El principio de oportunidad al que llegaron ambas partes expone que el empresario debe entregar dos camionetas a modo de indemnización. “El señor Carlos José Mattos Barrero realiza la donación de un vehículo, bajo el pedido del cliente y como reparación integral, ambos con fecha del 11 de noviembre de 2025, los cuales serán puestos a disposición para labores de custodia, logística y transporte de personas privadas de la libertad”, dijo la fiscal encargada del caso, Aida Moreno.
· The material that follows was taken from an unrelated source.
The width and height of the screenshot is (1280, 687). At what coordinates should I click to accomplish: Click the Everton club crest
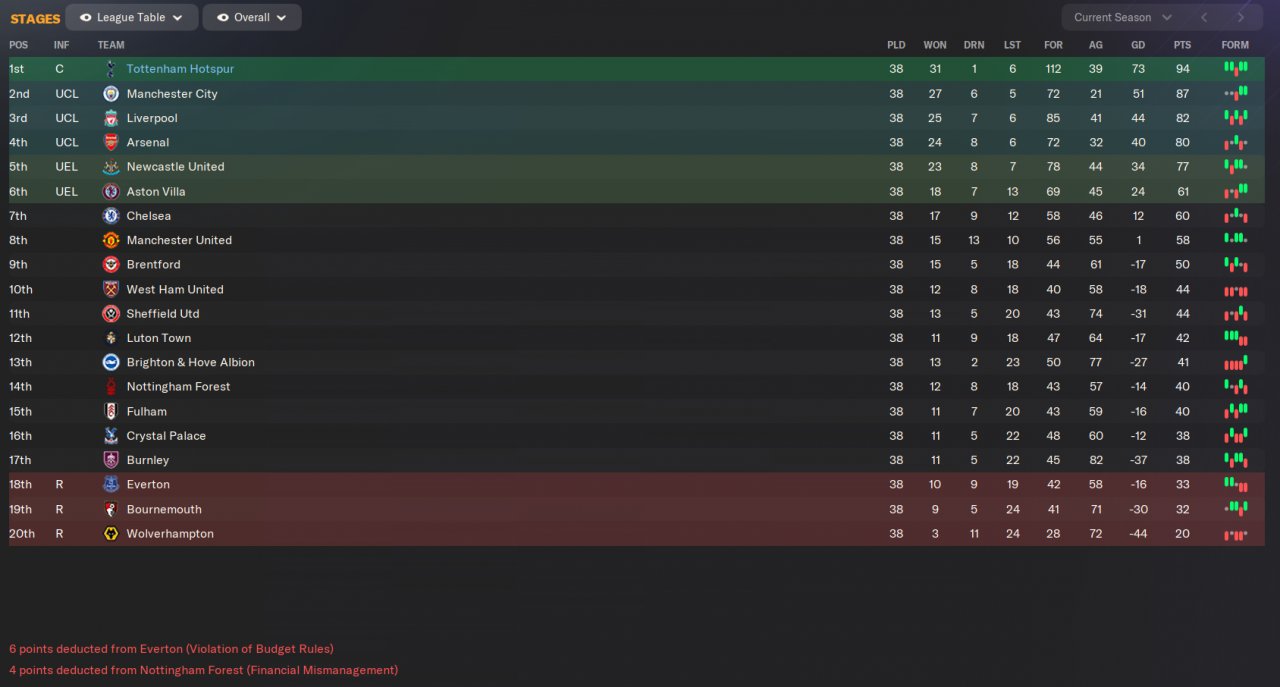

Su defensa argumentó que Mattos es un hombre de más de 70 años y que lo que pasó solo generó un daño reputacional, pero que en realidad no es nada grave. Incluso atinó a decir que no hizo nada inapropiado. «No hubo una desviación, no se fugó, no estaba haciendo nada inapropiado más allá de una infracción administrativa».
Y por eso dijo que las camionetas son el fruto de una excelente negociación, ya que los vehículos de esa institución no están en buenas condiciones y podría haber ofrecido dinero. «Los carros del INPEC no tienen amortiguadores y para una persona recién operada, el hecho de tomar un hueco en las calles bogotanas es extremadamente doloroso».
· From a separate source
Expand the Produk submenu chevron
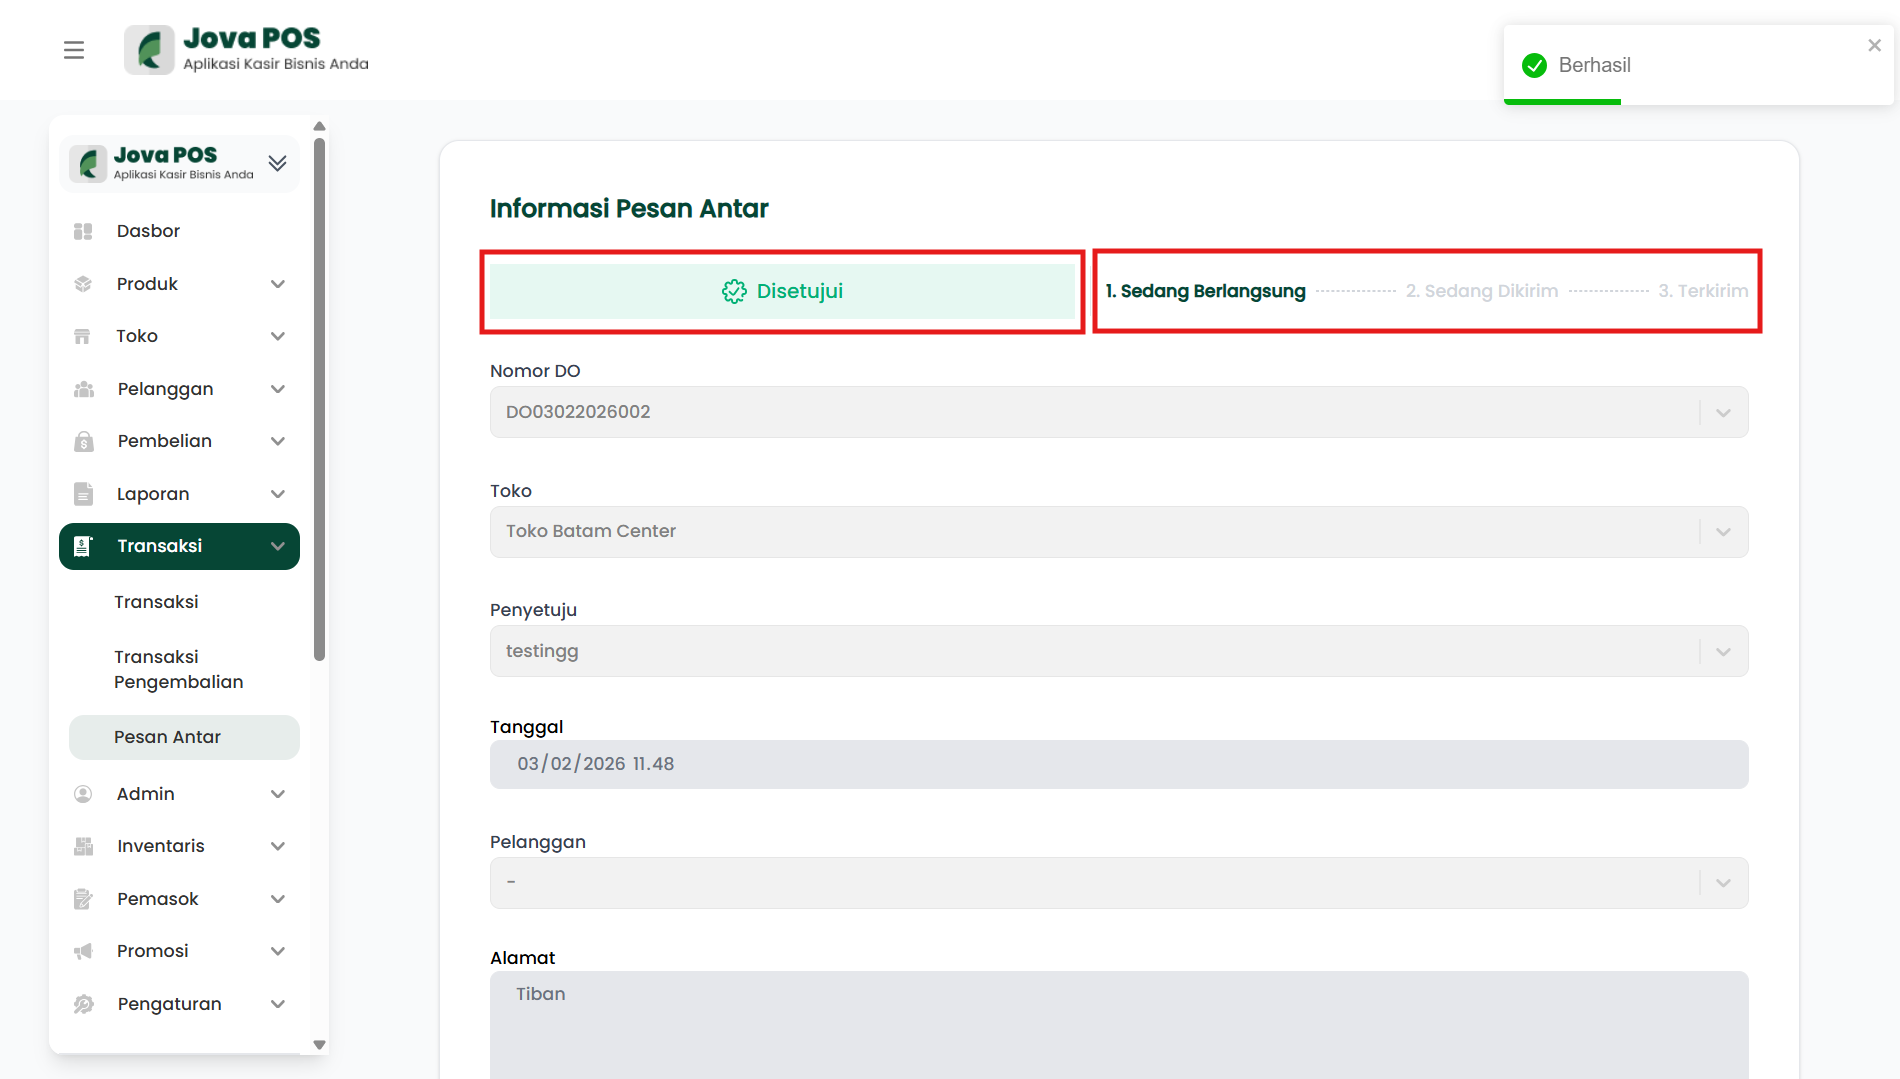The height and width of the screenshot is (1079, 1900). [x=278, y=284]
Lo que se ha conocido sobre el caso da cuenta que Mattos exigía a los guardianes hacer sus desplazamientos con su celular. Dispositivo que es prohibido en el interior de los centros de reclusión. Varias de esas salidas irregulares, que ocasionaron el retiro fulminante del director del INPEC, general Mariano Botero, se remontan a marzo de 2022.
Para esa fecha, un informe presentado por la unidad investigativa de Noticias Caracol reveló que Mattos salió de manera irregular de la cárcel La Picota, en un vehículo del Inpec, por lo menos en dos ocasiones y se trasladó a su oficina en el norte de Bogotá.
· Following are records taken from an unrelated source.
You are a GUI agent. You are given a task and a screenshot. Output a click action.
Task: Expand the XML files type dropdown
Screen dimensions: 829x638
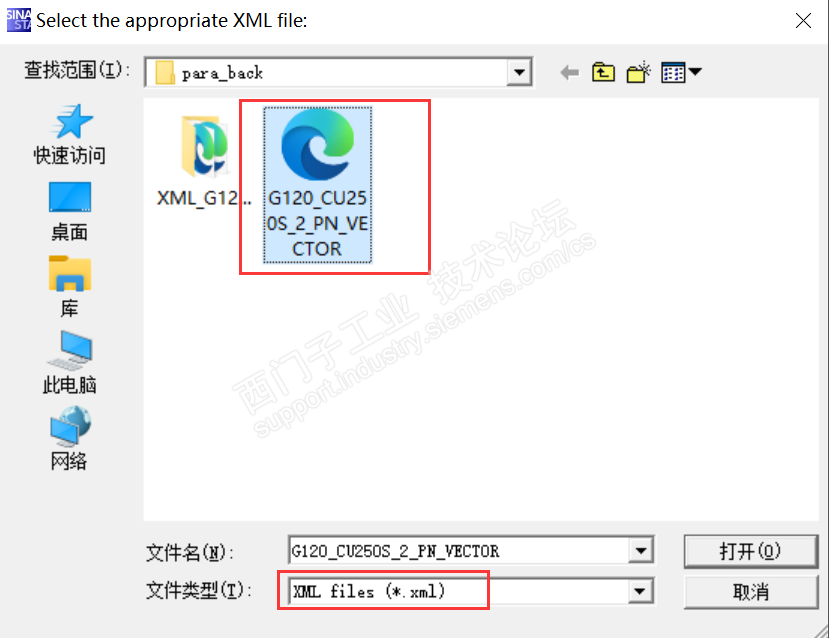pyautogui.click(x=640, y=591)
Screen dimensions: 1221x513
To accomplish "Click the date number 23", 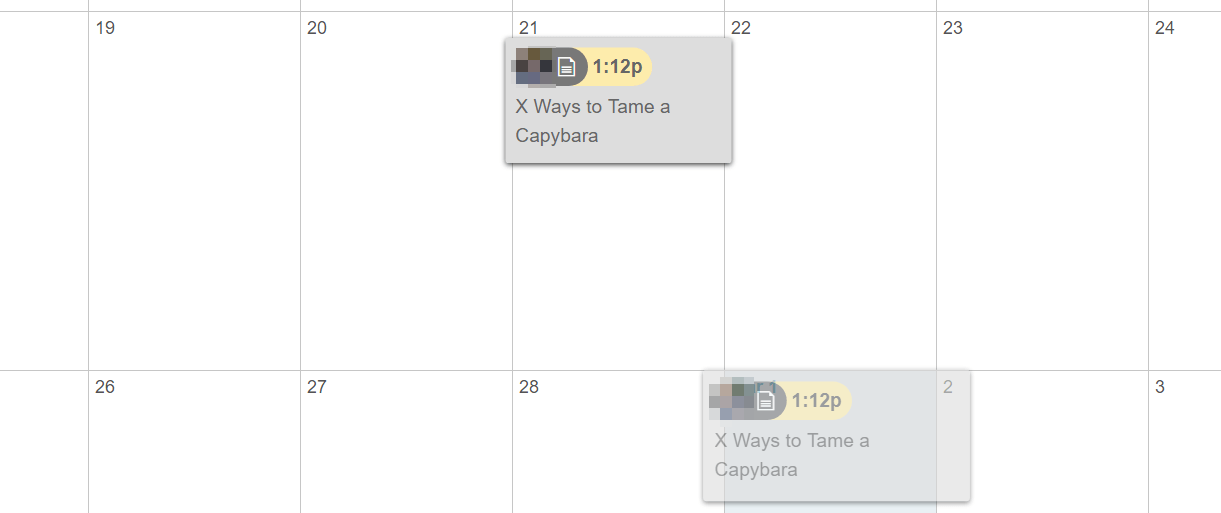I will [x=953, y=28].
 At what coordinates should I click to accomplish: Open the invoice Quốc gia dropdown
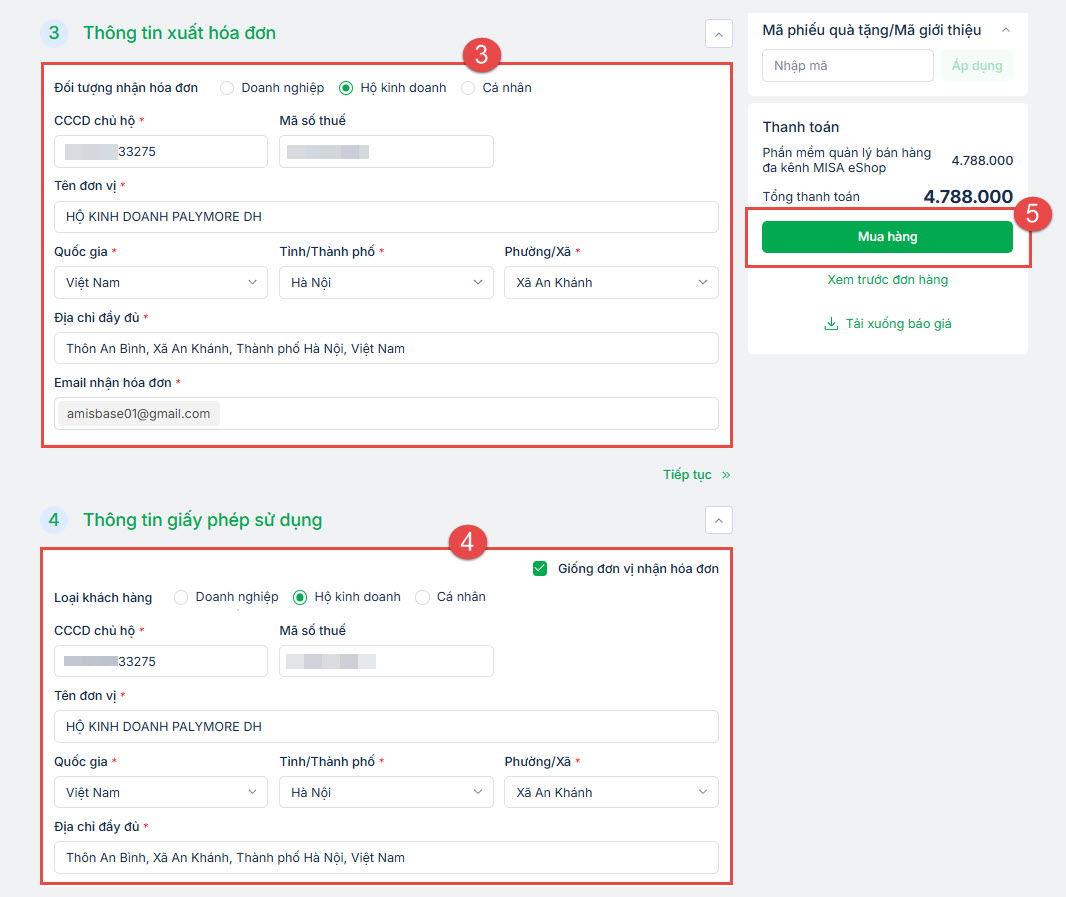coord(161,283)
En uno de los seguimientos, Mattos permaneció varias horas en su oficina, durante las cuales se encontró con su abogado Iván Cancino, pese a estar irregularmente por fuera de la cárcel.
Mientras él estuvo en su oficina, la camioneta del Inpec permaneció en un parqueadero vecino esperando y horas después lo llevó de nuevo a la cárcel. Pese a que debería estar recluido, las imágenes mediáticas revelaron a Mattos caminando tranquilamente por la calle, sin compañía de ningún guardián.